Ten patients undergoing aortic valve replacement were included. The CSF was obtained the day before and 24 hours after surgery for assessment of neuronal damage (neuron-specific enolase, total tau, and neurofilament light chain protein), glial cell injury (S-100B, glial fibrillary acidic protein), BBB integrity (CSF to serum albumin ratio) and cytokines (interleukin-6, interleukin-8). Intraoperative extent of microemboli and their occurrence were described using the transcranial Doppler technique.

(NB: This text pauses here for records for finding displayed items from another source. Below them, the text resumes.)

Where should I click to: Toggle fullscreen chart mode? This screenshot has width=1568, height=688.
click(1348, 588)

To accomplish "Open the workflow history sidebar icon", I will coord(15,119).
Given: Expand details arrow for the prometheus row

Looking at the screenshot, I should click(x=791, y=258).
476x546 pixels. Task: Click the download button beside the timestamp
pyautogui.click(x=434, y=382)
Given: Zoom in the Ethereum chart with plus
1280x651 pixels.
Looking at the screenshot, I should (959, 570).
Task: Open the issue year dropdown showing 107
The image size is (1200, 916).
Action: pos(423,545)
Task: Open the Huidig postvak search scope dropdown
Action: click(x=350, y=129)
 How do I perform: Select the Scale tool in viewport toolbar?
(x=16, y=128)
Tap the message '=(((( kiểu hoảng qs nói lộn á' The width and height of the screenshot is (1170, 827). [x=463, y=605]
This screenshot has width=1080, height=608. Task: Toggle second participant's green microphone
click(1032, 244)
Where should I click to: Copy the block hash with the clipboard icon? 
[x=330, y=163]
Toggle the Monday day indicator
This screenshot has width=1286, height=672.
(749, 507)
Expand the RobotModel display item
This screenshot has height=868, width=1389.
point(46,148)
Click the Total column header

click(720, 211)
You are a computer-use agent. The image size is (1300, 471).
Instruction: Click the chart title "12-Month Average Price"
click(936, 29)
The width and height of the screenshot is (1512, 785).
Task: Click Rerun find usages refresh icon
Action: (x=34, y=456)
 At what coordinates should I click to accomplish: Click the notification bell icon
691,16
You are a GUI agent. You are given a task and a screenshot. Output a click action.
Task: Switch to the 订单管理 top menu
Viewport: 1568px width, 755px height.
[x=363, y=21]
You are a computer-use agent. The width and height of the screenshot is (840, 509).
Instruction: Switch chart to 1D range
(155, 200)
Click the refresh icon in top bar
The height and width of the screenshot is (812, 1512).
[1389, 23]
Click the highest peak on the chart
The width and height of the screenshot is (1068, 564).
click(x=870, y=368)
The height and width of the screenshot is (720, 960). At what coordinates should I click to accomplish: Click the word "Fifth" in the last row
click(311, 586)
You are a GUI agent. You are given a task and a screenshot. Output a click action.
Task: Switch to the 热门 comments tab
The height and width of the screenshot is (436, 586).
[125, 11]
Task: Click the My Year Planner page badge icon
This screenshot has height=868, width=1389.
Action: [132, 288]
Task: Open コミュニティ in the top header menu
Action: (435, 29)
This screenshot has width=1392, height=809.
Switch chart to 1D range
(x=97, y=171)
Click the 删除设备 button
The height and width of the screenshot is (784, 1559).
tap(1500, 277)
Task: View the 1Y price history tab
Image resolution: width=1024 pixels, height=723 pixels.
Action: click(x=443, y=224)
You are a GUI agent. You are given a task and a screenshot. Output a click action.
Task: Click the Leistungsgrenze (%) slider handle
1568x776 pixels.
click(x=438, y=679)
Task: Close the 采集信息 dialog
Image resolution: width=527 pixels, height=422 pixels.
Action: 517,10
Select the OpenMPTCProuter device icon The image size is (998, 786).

Intraoperatively, 354±79 microemboli were detected; 81% after release of the aortic cross clamp. The S-100B and glial fibrillary acidic protein increased by 35% (p<0.01) and 25% (p=0.055), respectively. Neuron-specific enolase, total tau, and neurofilament light chain protein, were not significantly affected by the surgery. The CSF albumin increased by 13% (p<0.05) while serum albumin decreased by 27% (p<0.0001). Thus, CSF to serum albumin ratio increased by 61% (p=0.011). There was a 3.5- and 12-fold increase in interleukin-6 (p<0.001) and interleukin-8 (p<0.05), respectively. Microembolic signals did not correlate to changes in CSF glial injury markers, the CSF to serum albumin ratio, or CSF cytokines.
Cardiac surgery with cardiopulmonary bypass causes cerebral inflammation, glial cell injury, and BBB dysfunction without biochemical signs of neuronal damage. These changes are not associated with intraoperative microembolization.
体外循环心脏手术后常发生神经认知功能障碍。脑微栓塞、炎症、血脑屏障(BBB)功能障碍和脑氧合受损被认为是可能的病因。本研究评估了体外循环心脏手术后术中微栓子信号与脑脊液(CSF)炎症标志物、神经元和神经胶质细胞损伤以及 BBB 功能释放之间的关系。
纳入 10 例行主动脉瓣置换术的患者。在手术前一天和手术后 24 小时获取 CSF,以评估神经元损伤(神经元特异性烯醇化酶、总 tau 和神经丝轻链蛋白)、神经胶质细胞损伤(S-100B、胶质纤维酸性蛋白)、BBB 完整性(CSF 与血清白蛋白比值)和细胞因子(白细胞介素-6、白细胞介素-8)。术中使用经颅多普勒技术描述微栓子的程度及其发生情况。
术中检测到 354±79 个微栓子;主动脉阻断释放后 81%。S-100B 和胶质纤维酸性蛋白分别增加 35%(p<0.01)和 25%(p=0.055)。神经元特异性烯醇化酶、总 tau 和神经丝轻链蛋白手术均未受影响。CSF 白蛋白增加 13%(p<0.05),血清白蛋白减少 27%(p<0.0001)。因此,CSF 与血清白蛋白比值增加 61%(p=0.011)。白细胞介素-6(p<0.001)和白细胞介素-8(p<0.05)分别增加了 3.5 倍和 12 倍。微栓子信号与 CSF 神经胶质损伤标志物、CSF 与血清白蛋白比值或 CSF 细胞因子的变化无关。
体外循环心脏手术可引起脑炎症、神经胶质细胞损伤和 BBB 功能障碍,而无神经元损伤的生化迹象。这些变化与术中微栓塞无关。